SUPPLIED RECORDS below:

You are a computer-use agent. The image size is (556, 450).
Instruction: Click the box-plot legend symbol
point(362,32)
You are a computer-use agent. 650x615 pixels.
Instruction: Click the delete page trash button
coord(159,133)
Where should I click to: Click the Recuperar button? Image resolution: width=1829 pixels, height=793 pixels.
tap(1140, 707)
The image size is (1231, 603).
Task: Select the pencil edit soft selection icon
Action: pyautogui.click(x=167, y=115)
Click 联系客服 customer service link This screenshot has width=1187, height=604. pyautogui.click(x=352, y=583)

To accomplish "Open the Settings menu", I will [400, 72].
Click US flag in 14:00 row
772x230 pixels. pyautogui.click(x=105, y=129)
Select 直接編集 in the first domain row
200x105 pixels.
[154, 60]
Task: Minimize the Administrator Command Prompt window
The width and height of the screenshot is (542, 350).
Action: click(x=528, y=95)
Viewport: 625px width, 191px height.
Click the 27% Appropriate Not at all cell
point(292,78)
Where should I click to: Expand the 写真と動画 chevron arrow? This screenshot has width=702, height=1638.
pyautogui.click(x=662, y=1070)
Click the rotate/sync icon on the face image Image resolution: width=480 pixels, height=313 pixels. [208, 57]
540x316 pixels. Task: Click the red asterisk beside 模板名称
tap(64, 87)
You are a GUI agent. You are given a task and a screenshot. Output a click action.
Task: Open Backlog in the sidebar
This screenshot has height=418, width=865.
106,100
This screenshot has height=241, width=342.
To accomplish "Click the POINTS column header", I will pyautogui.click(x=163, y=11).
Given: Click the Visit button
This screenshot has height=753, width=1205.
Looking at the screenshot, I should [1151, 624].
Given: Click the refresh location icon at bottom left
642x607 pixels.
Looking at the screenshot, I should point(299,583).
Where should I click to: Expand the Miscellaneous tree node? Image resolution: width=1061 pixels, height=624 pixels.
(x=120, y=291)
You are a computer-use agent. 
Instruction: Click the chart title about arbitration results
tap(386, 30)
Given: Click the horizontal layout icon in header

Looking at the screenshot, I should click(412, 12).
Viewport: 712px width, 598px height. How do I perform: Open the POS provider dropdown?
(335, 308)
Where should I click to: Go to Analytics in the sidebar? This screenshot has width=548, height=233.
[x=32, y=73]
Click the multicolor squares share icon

End of SUPPLIED RECORDS.

▶ [EXERCISE]
Where the records above contain a line with "This screenshot has height=241, width=342.", repeat that line and each later line through the end, exactly, and nothing more.

▶ [RESPONSE BELOW]
This screenshot has height=241, width=342.
To accomplish "Click the POINTS column header", I will pyautogui.click(x=163, y=11).
Given: Click the Visit button
This screenshot has height=753, width=1205.
Looking at the screenshot, I should [1151, 624].
Given: Click the refresh location icon at bottom left
642x607 pixels.
Looking at the screenshot, I should point(299,583).
Where should I click to: Expand the Miscellaneous tree node? Image resolution: width=1061 pixels, height=624 pixels.
(x=120, y=291)
You are a computer-use agent. 
Instruction: Click the chart title about arbitration results
tap(386, 30)
Given: Click the horizontal layout icon in header

Looking at the screenshot, I should click(412, 12).
Viewport: 712px width, 598px height. How do I perform: Open the POS provider dropdown?
(335, 308)
Where should I click to: Go to Analytics in the sidebar? This screenshot has width=548, height=233.
[x=32, y=73]
Click the multicolor squares share icon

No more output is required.